● **ABOUT THIS TASK**: The data beneath this task has to be reprinted character for character.

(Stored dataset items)
Content starts
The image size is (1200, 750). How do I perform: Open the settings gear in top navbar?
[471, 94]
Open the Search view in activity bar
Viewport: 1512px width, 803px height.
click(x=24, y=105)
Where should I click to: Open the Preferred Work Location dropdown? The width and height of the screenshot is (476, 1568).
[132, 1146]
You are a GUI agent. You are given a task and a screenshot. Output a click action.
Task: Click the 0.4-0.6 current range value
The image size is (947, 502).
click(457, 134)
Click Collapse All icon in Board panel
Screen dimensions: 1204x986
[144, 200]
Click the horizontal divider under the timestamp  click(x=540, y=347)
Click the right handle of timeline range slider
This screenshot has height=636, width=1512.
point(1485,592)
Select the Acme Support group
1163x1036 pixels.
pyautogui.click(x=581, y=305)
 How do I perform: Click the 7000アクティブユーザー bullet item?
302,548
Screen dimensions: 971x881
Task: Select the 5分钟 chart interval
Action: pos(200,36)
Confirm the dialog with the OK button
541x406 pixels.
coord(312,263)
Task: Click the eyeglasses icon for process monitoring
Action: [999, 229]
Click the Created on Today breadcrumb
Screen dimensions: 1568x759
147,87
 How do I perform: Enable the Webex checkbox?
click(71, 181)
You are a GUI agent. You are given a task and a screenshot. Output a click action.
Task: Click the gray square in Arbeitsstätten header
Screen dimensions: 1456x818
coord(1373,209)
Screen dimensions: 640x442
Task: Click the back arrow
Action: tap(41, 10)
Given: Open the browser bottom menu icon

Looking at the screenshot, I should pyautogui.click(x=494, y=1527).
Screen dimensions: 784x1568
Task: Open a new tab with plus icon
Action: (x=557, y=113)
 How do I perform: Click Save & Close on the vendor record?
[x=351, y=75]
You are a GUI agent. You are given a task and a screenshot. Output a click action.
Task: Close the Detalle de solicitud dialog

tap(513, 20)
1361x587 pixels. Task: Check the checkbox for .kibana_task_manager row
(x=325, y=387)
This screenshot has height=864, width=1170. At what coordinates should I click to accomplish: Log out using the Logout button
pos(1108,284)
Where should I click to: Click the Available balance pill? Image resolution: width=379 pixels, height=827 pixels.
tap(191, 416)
Content ends
● **SOLUTION TO THE EXERCISE**:
The image size is (1200, 750). How do I perform: Open the settings gear in top navbar?
[471, 94]
Open the Search view in activity bar
Viewport: 1512px width, 803px height.
click(x=24, y=105)
Where should I click to: Open the Preferred Work Location dropdown? The width and height of the screenshot is (476, 1568).
[132, 1146]
You are a GUI agent. You are given a task and a screenshot. Output a click action.
Task: Click the 0.4-0.6 current range value
The image size is (947, 502).
click(457, 134)
Click Collapse All icon in Board panel
Screen dimensions: 1204x986
[144, 200]
Click the horizontal divider under the timestamp  click(x=540, y=347)
Click the right handle of timeline range slider
This screenshot has height=636, width=1512.
point(1485,592)
Select the Acme Support group
1163x1036 pixels.
pyautogui.click(x=581, y=305)
 How do I perform: Click the 7000アクティブユーザー bullet item?
302,548
Screen dimensions: 971x881
Task: Select the 5分钟 chart interval
Action: pos(200,36)
Confirm the dialog with the OK button
541x406 pixels.
coord(312,263)
Task: Click the eyeglasses icon for process monitoring
Action: [999, 229]
Click the Created on Today breadcrumb
Screen dimensions: 1568x759
147,87
 How do I perform: Enable the Webex checkbox?
click(71, 181)
You are a GUI agent. You are given a task and a screenshot. Output a click action.
Task: Click the gray square in Arbeitsstätten header
Screen dimensions: 1456x818
coord(1373,209)
Screen dimensions: 640x442
Task: Click the back arrow
Action: tap(41, 10)
Given: Open the browser bottom menu icon

Looking at the screenshot, I should pyautogui.click(x=494, y=1527).
Screen dimensions: 784x1568
Task: Open a new tab with plus icon
Action: (x=557, y=113)
 How do I perform: Click Save & Close on the vendor record?
[x=351, y=75]
You are a GUI agent. You are given a task and a screenshot. Output a click action.
Task: Close the Detalle de solicitud dialog

tap(513, 20)
1361x587 pixels. Task: Check the checkbox for .kibana_task_manager row
(x=325, y=387)
This screenshot has height=864, width=1170. At what coordinates should I click to accomplish: Log out using the Logout button
pos(1108,284)
Where should I click to: Click the Available balance pill? Image resolution: width=379 pixels, height=827 pixels.
tap(191, 416)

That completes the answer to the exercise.